Ce projet de démantèlement des services du contrôle médical de la sécu est un pion de plus avancé dans le changement de système annoncé et vient se corréler avec les préconisations de la cour des comptes et le changement de calcul des indemnités journalières (2ème front).
2– Baisse de l’indemnisation :
Un changement de système d’indemnisation des arrêts maladie.
Le gouvernement a déjà déclaré que les indemnités journalières feront l’objet d’un article du PLFSS 2025. Pour cela, il risque fortement de s’appuyer sur les recommandations de la cour des comptes communiquées en mai dernier, à savoir la réduction de la durée maximale d’indemnisation de trois à deux ans et l’augmentation du délai de carence de trois à sept jours ainsi qu’un arrêt de l’indemnisation des arrêts de travail de moins de huit jours.

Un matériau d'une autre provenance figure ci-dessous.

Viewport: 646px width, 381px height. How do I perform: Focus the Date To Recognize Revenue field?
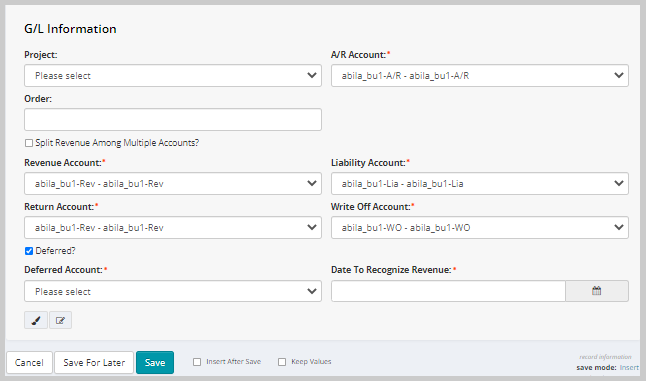click(448, 291)
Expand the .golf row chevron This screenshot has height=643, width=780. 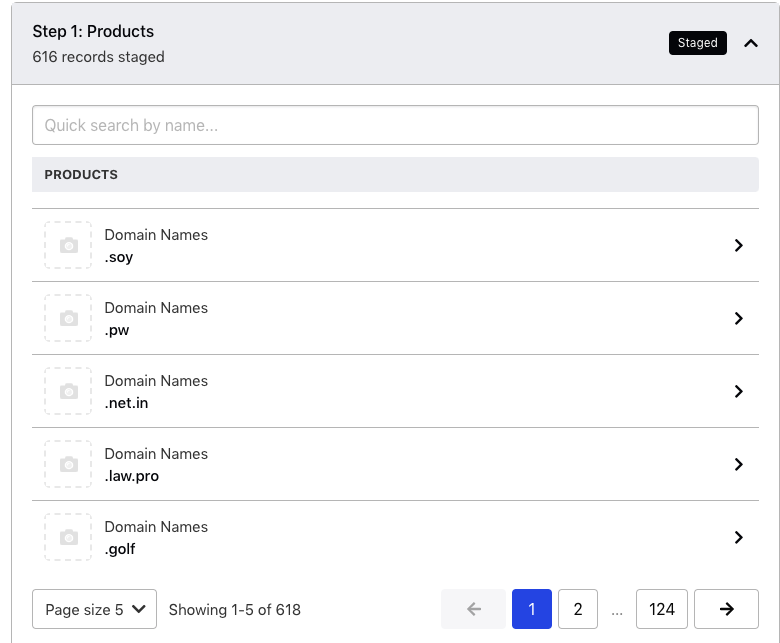[x=738, y=537]
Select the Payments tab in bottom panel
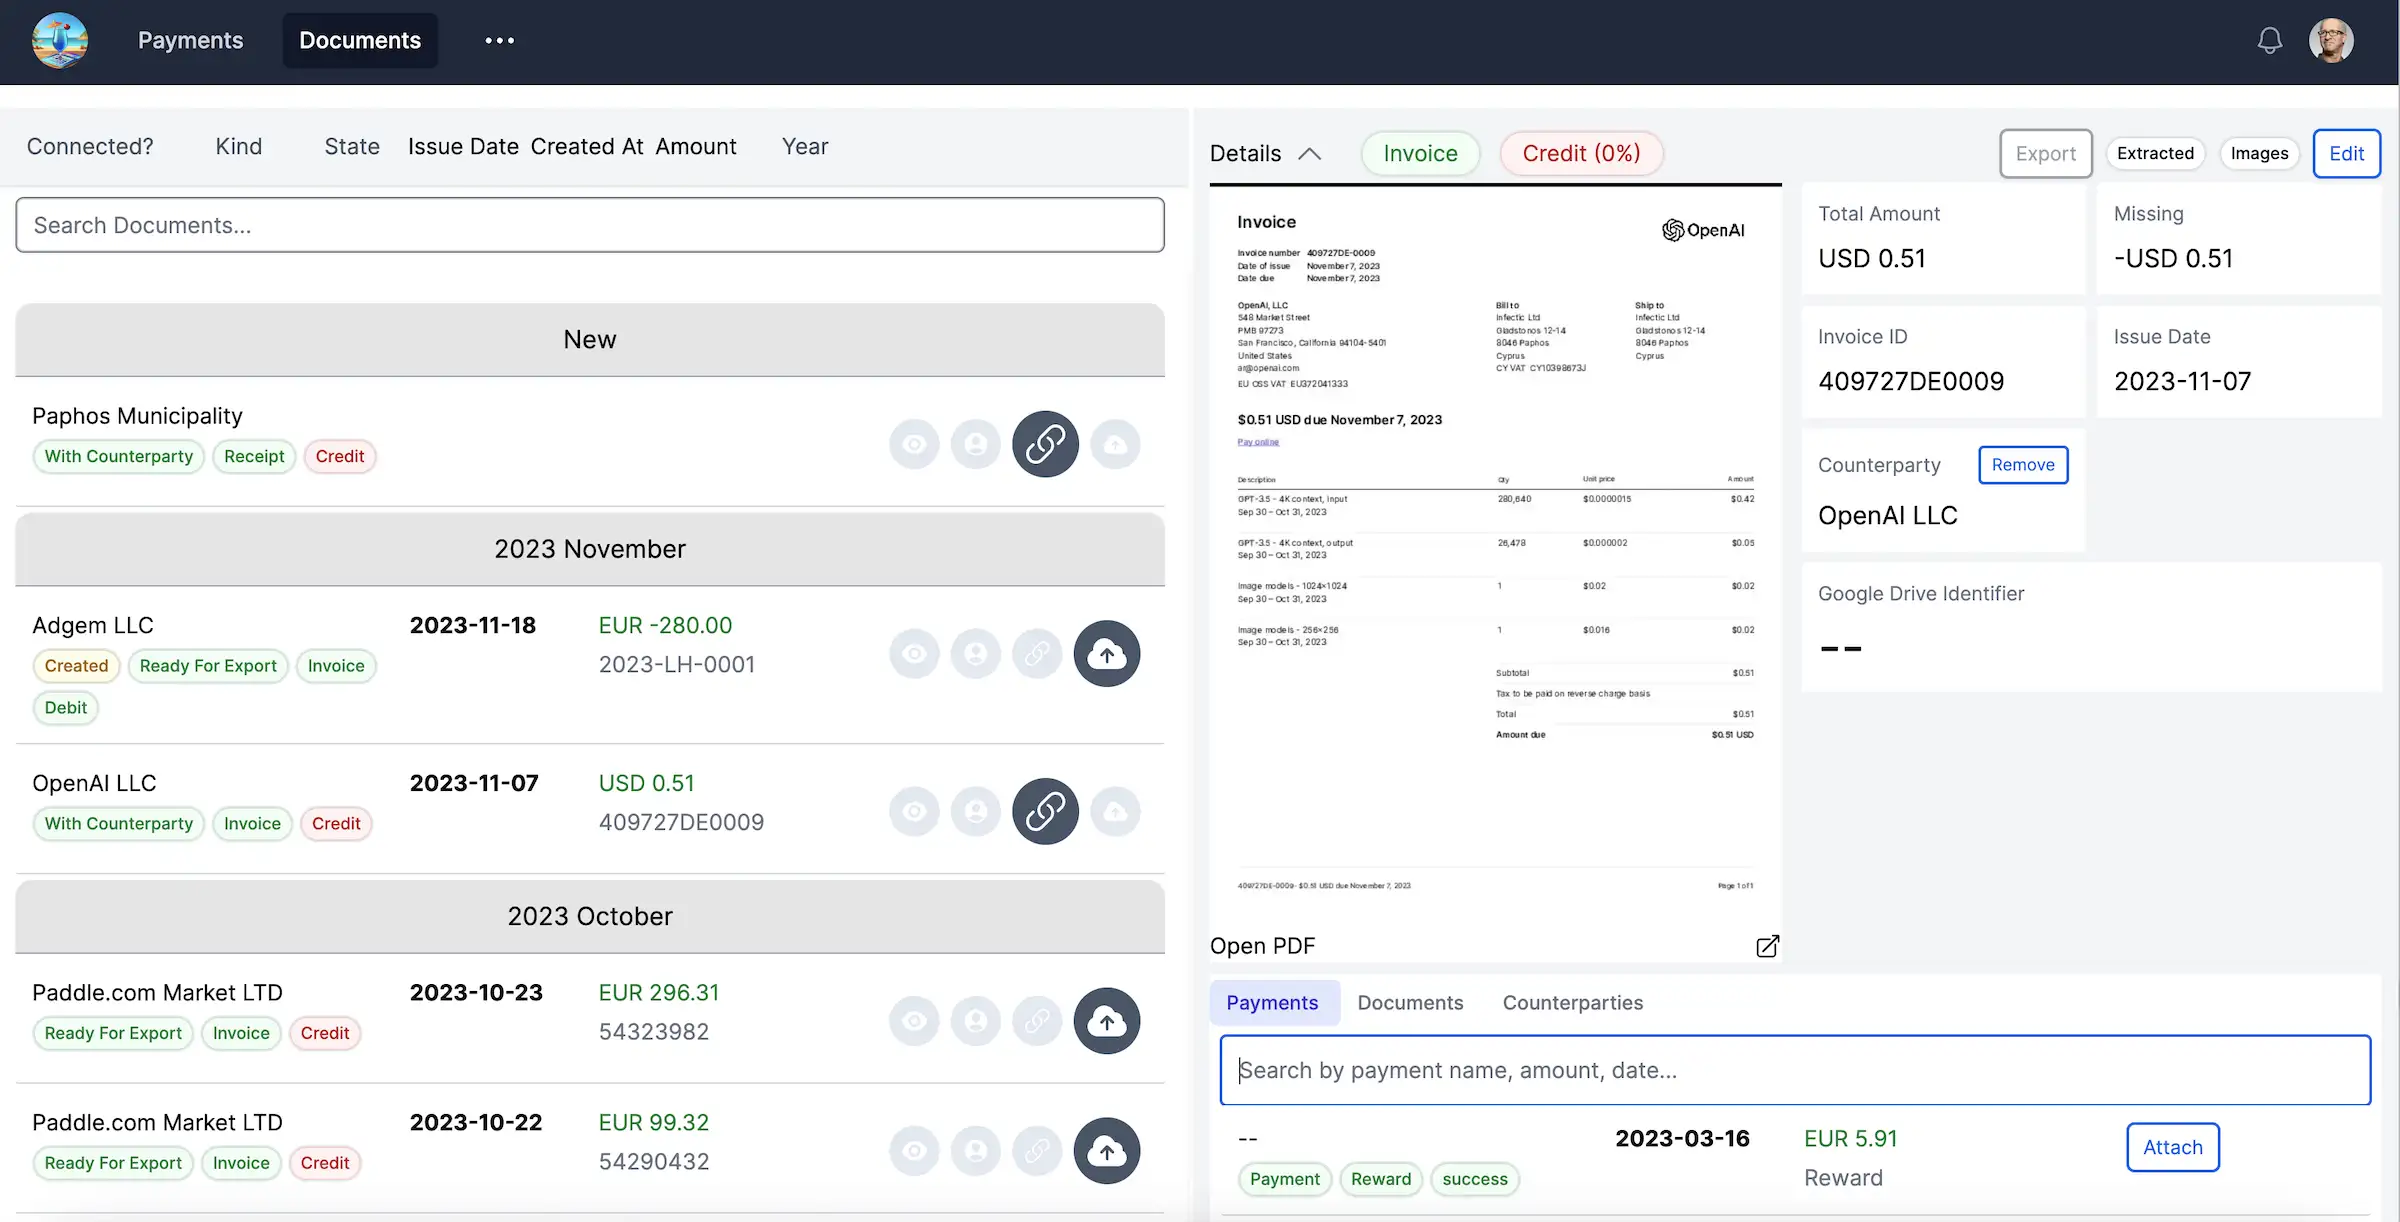Screen dimensions: 2400x1222 (x=1270, y=1002)
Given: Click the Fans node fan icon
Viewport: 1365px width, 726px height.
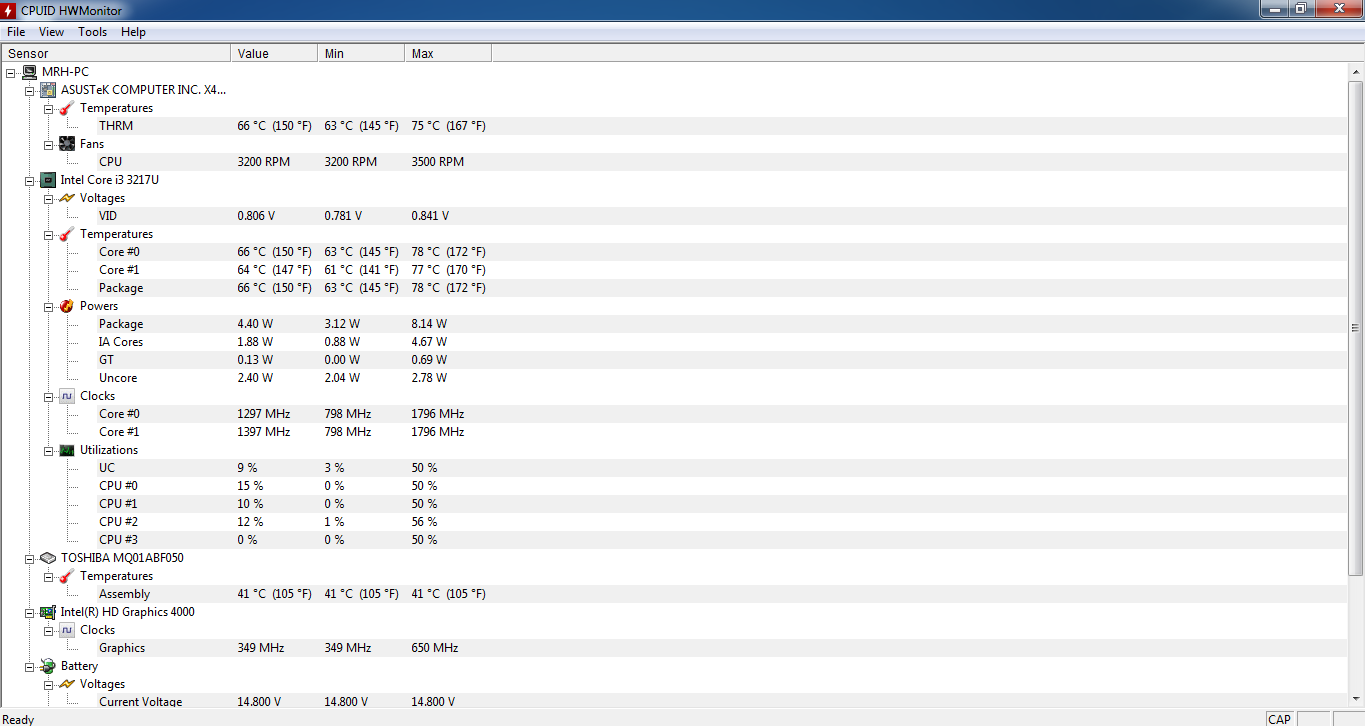Looking at the screenshot, I should pyautogui.click(x=67, y=144).
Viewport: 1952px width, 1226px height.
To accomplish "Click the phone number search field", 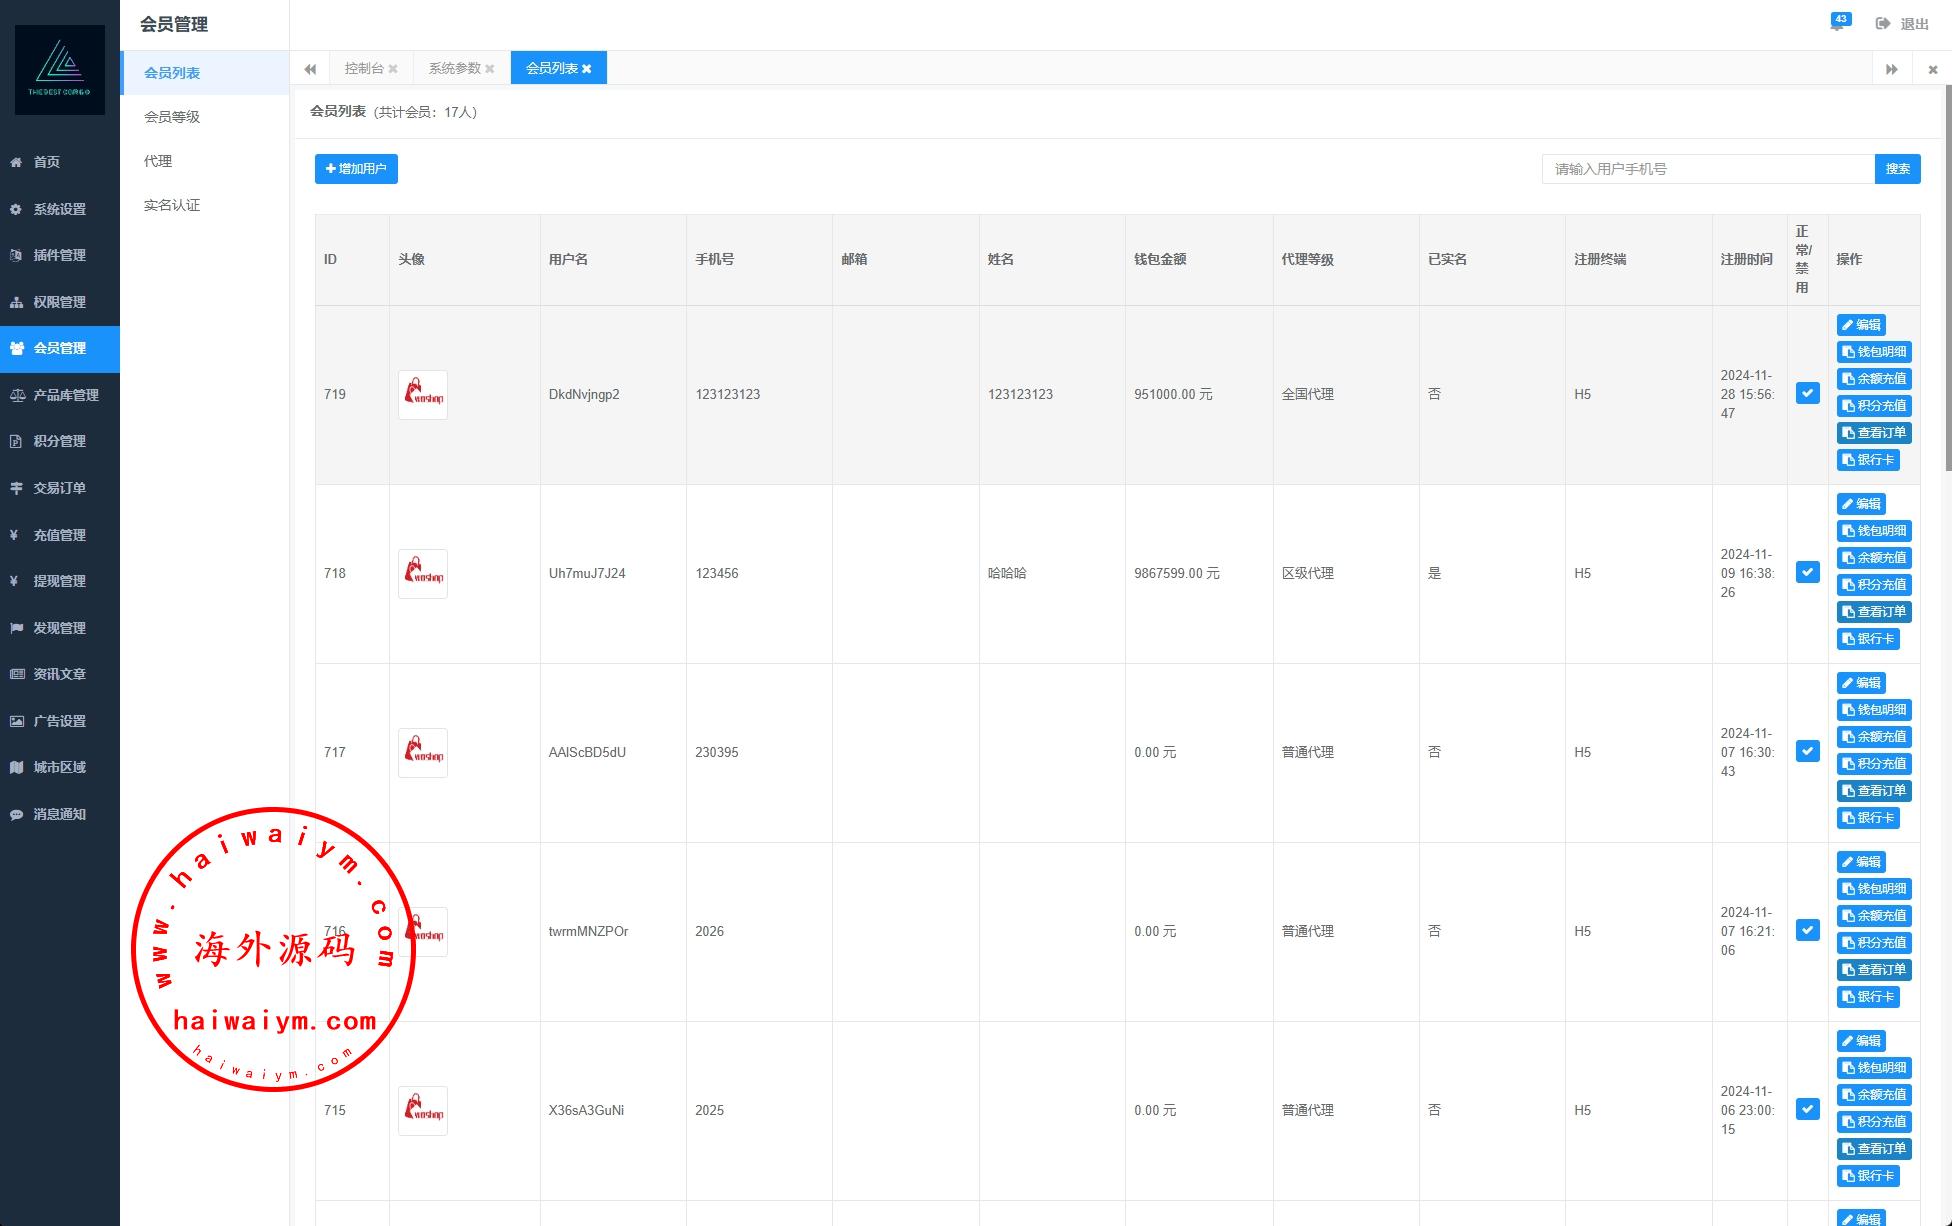I will 1707,169.
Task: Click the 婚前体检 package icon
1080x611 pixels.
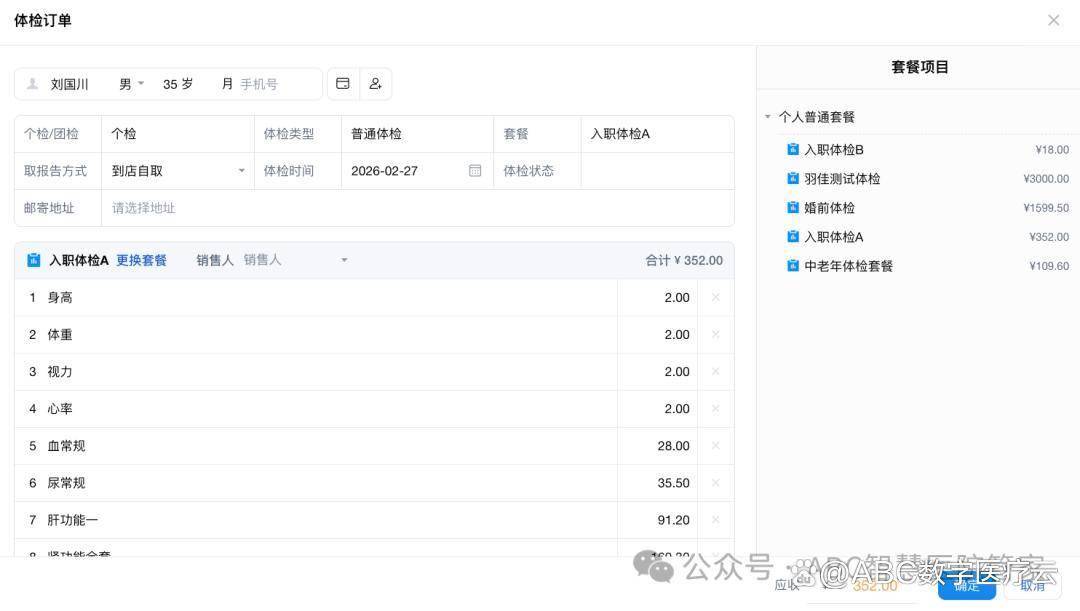Action: (x=793, y=208)
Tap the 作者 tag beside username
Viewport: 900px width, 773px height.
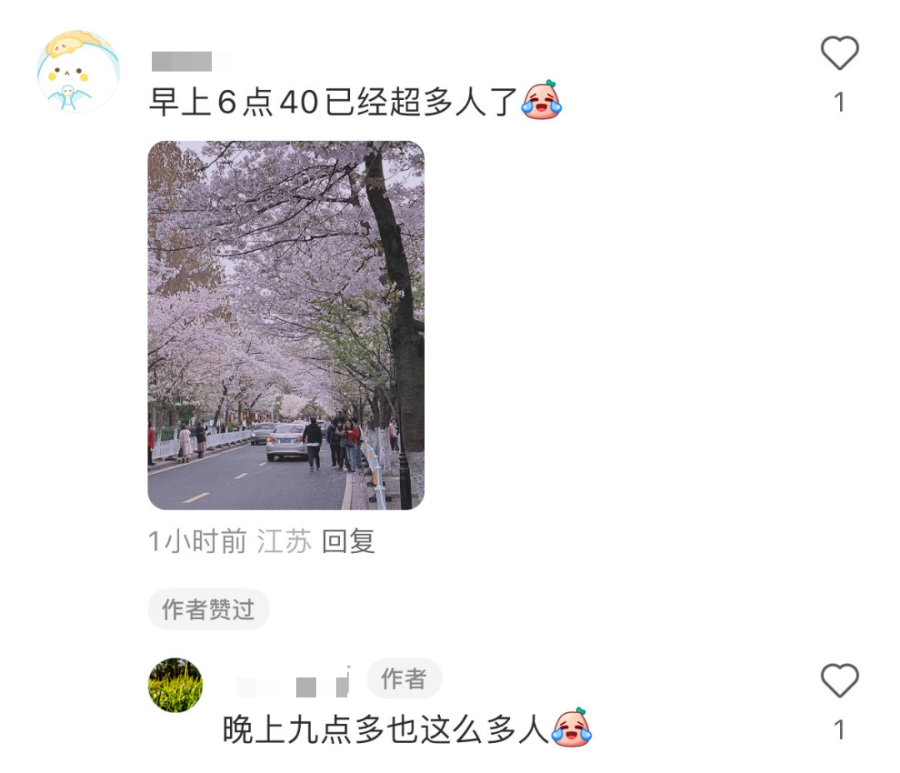tap(404, 679)
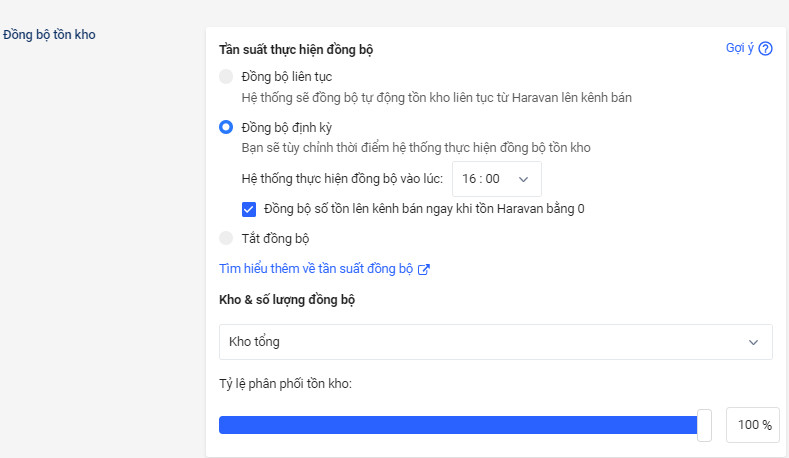
Task: Click the external link icon after "Tìm hiểu thêm"
Action: coord(424,269)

Si ces mesures sont reprises par le gouvernement dans le prochain PLFSS, ce sont des milliers de salariés malades qui seraient précipités dans une grande précarité au moment où ils seraient le plus fragile !!! 8 jours sans salaires, ni indemnités journalières, c’est inacceptable !!!
A ceci vient s’ajouter la proposition de Thomas Fatôme directeur de la CNAM (caisse nationale d’assurance maladie) qui ce dit prêt à « réfléchir à un nouveau système d’indemnisation des arrêts de travail ». Un nouveau système d’indemnisation signifie toucher au calcul de l’indemnité journalière qui ne reposerait plus alors sur le salaire mais qui serait forfaitisée.
Cette mesure aurait pour conséquence une baisse des indemnités journalières, déconnectées du salaire. C’est la fin du revenu de remplacement, l’indemnisation des arrêts maladie ne serait plus un droit de Sécurité sociale mais une aide sociale
Si ces réformes des indemnités journalières sont menées jusqu’au bout, c’est une remise en question profonde du système de Sécurité sociale, c’est un changement de système. La forfaitisation des IJ assortie d’un contrôle médical aux mains du patronat signifie la mise en place d’un système à l’américaine. D’un côté il y aurait pour les salariés en arrêt maladie un filet de sécurité minimum au travers d’un « forfait » octroyé par une sécurité sociale d’État qui ne leur permettrait pas de vivre. De l’autre côté c’est la mise en place d’un système de prévoyance assurantiel sous contrôle des employeurs financés en partie par les salariés eux même. Ces réformes représentent une régression sociale majeure qui annonce le retour de la peur du lendemain pour tous les travailleurs malades. Cette peur du lendemain qu’Ambroise Croisat souhaitait éradiquer grâce la Sécurité sociale de 45.